Was Cameron asleep while the press deal was done?

British newspapersSince Thursday, the manoeuvrings over press regulation have taken increasingly more surreal turns.

First we had the prime minister abruptly calling off the talks, citing irreconcilable differences with Labour and the Lib Dems. Clegg and Miliband were only given a couple of hours’ notice about the announcement, journalists were given 30 minutes.

After that, it looked like the prime minister was heading for inevitable defeat in a vote today on the Lib-Lab proposals for a Royal Charter backed by statute. His aides seemed to recognise such, saying that the prime minister would promise to repeal such a law if there was a Tory majority in 2015.

Now this morning, we have a deal – and the prime minister appears to have backed down on almost all the major points. There will be statutory underpinning to the bill (in the form of a clause in the Enterprise and Regulatory Reform Bill stating there should be no change to the Charter without a 2/3 majority in the Lords and Commons). There will be no media veto of the members of the regulatory board, and the regulators will be able to order (“direct” in the legal jargon) editors to print prominent apologies for prominent errors.

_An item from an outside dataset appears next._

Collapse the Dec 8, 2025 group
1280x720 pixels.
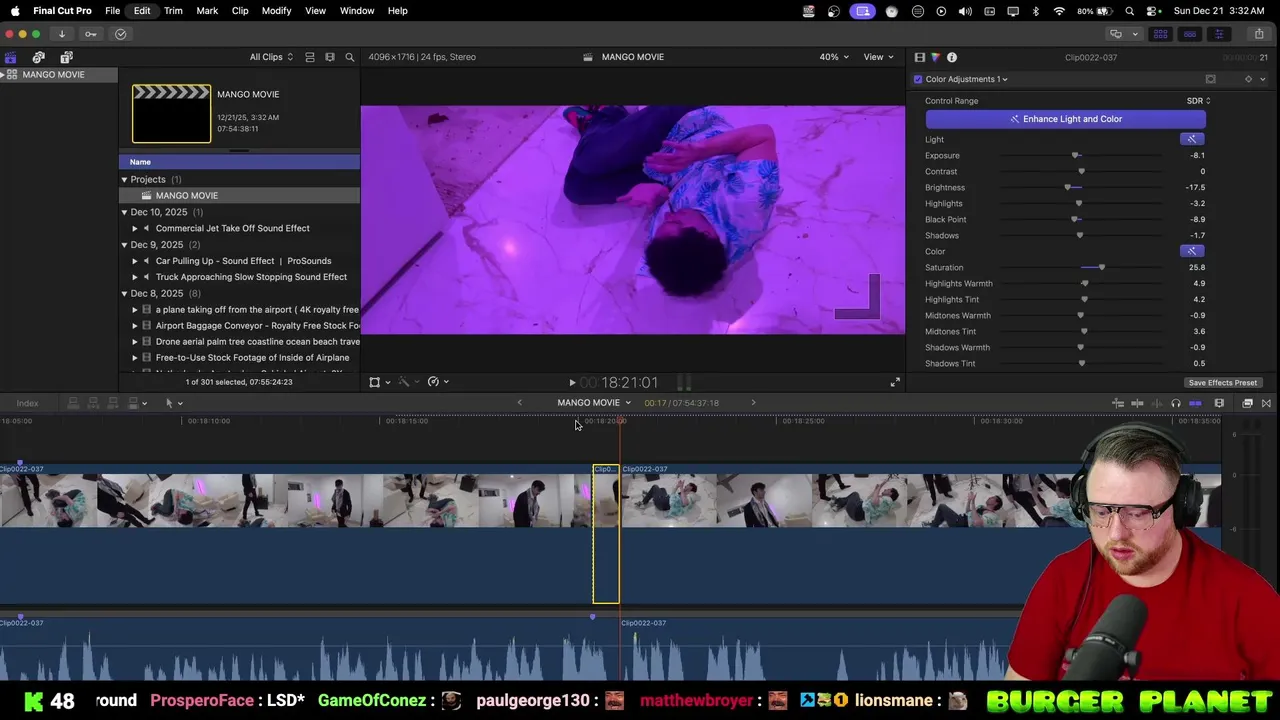[125, 293]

An outline deal was struck at 2.30am, not in Number 10, as might be expected, but in Ed Miliband’s office. Present were Nick Clegg, Oliver Letwin, Ed Miliband and Harriet Harman. Four members of Hacked Off are reported to have been involved in the talks until a late stage. Neither David Cameron nor Maria Miller were there. What’s more, the PM’s official spokesman could not confirm this morning whether Cameron was even awake when negotiations ended. “He was kept in touch” was all we were told.

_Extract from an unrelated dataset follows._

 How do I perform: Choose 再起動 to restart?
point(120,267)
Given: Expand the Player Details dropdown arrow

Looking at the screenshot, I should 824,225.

This bizarre set of events raises several puzzling questions:

1) What changed over the weekend to make Cameron decide to cave in on the key points after all?
2) Why did Cameron make such a public fuss over points on which he was willing to concede – therefore making the deal look like a defeat?
3) Why were neither the prime minister nor the culture secretary involved in the final talks?
4) Why were Hacked Off, an openly political pro-regulation lobby group, in the room at all, especially given there was no press representation?
5) Was Cameron asleep at the key moment?